Ambassador Thomas McNamara, program manager for the director of national intelligence’s Information Sharing Environment (PM-ISE), had borrowed the famous Winston Churchill quote to describe the state of information sharing across the federal government.

“Sharing has got to become the rule, not the exception,” McNamara added during the keynote address at an AFCEA International conference today in Washington. “What we’ve got to do is vastly expand what we have already accomplished.”

McNamara told the crowd of mostly Defense Department employees and industry consultants that if the government failed to keep pace with the information age and improve its information sharing, it would be a disaster.

Through the Intelligence Reform and Terrorism Prevention Act of 2004, Congress directed President Bush to select a program manager to oversee the governmentwide ISE. The PM-ISE is responsible for getting authorities to do something that observers say did not happen well enough before the 2001 terrorist attacks—share information.

McNamara said that the need-to-know culture is at the heart of the problem. Getting middle managers engaged and passionate about improving information sharing is critical to tackling the problem, he added, also citing budgetary constraints as another problem.

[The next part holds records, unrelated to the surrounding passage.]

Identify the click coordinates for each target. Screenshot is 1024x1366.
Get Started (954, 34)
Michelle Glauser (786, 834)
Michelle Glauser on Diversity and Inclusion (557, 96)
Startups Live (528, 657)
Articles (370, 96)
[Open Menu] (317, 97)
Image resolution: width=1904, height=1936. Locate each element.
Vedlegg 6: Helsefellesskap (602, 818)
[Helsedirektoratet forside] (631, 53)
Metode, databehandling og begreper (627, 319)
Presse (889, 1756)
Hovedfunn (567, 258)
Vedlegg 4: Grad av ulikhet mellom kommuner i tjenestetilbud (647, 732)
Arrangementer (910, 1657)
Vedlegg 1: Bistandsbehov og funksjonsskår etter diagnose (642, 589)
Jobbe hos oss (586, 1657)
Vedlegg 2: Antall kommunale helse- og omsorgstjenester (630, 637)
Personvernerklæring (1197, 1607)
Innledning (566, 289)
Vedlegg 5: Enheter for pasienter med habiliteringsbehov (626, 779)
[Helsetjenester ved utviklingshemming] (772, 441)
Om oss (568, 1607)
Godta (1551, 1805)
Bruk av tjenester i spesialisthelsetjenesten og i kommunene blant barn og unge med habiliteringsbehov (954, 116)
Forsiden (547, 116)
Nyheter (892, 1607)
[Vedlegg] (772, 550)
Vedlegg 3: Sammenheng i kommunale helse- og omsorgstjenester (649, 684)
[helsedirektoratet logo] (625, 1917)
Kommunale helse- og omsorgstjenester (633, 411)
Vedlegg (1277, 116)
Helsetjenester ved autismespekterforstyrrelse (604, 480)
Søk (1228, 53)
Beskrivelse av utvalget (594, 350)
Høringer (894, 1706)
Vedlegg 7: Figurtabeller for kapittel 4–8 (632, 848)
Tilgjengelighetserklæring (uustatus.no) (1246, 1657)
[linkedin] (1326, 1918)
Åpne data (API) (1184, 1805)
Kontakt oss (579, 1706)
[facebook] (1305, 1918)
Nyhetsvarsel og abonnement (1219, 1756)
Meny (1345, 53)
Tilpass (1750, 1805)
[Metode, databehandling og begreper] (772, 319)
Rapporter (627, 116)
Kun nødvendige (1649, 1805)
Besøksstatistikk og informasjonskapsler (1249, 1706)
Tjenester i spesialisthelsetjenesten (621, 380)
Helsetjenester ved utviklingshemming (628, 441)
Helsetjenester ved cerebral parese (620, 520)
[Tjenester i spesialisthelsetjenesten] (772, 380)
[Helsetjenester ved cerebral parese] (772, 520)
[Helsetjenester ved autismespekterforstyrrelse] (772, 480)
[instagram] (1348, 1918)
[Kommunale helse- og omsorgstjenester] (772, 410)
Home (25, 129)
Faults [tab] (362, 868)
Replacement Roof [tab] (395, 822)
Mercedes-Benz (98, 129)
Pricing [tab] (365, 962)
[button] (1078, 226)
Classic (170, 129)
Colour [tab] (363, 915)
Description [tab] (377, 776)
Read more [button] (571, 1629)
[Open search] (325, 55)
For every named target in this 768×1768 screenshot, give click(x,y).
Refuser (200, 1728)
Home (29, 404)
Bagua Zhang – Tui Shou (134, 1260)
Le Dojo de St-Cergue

“The private sector is decades ahead of the federal government in information management,” said McNamara, who was appointed to head the office in March 2006. “We don’t have to first change the culture and then find the technology that will assist us—the technology is there waiting.”

He pointed to the establishment and growth of state and local fusion centers, which states and local governments started after the terrorist attacks, as an example of progress. The centers now increasingly benefit from federal guidance, participation and funding. He also cited the 2004 establishment of the National Counterterrorism Center (NCTC), which he characterized as a national fusion center, as an example of an enhanced information-sharing environment in which state, local and federal authorities work together. Uniform standards, such as the suspicious-activity reporting standards that PM-ISE published in January, are also central to improving information flows across all levels of government, he added.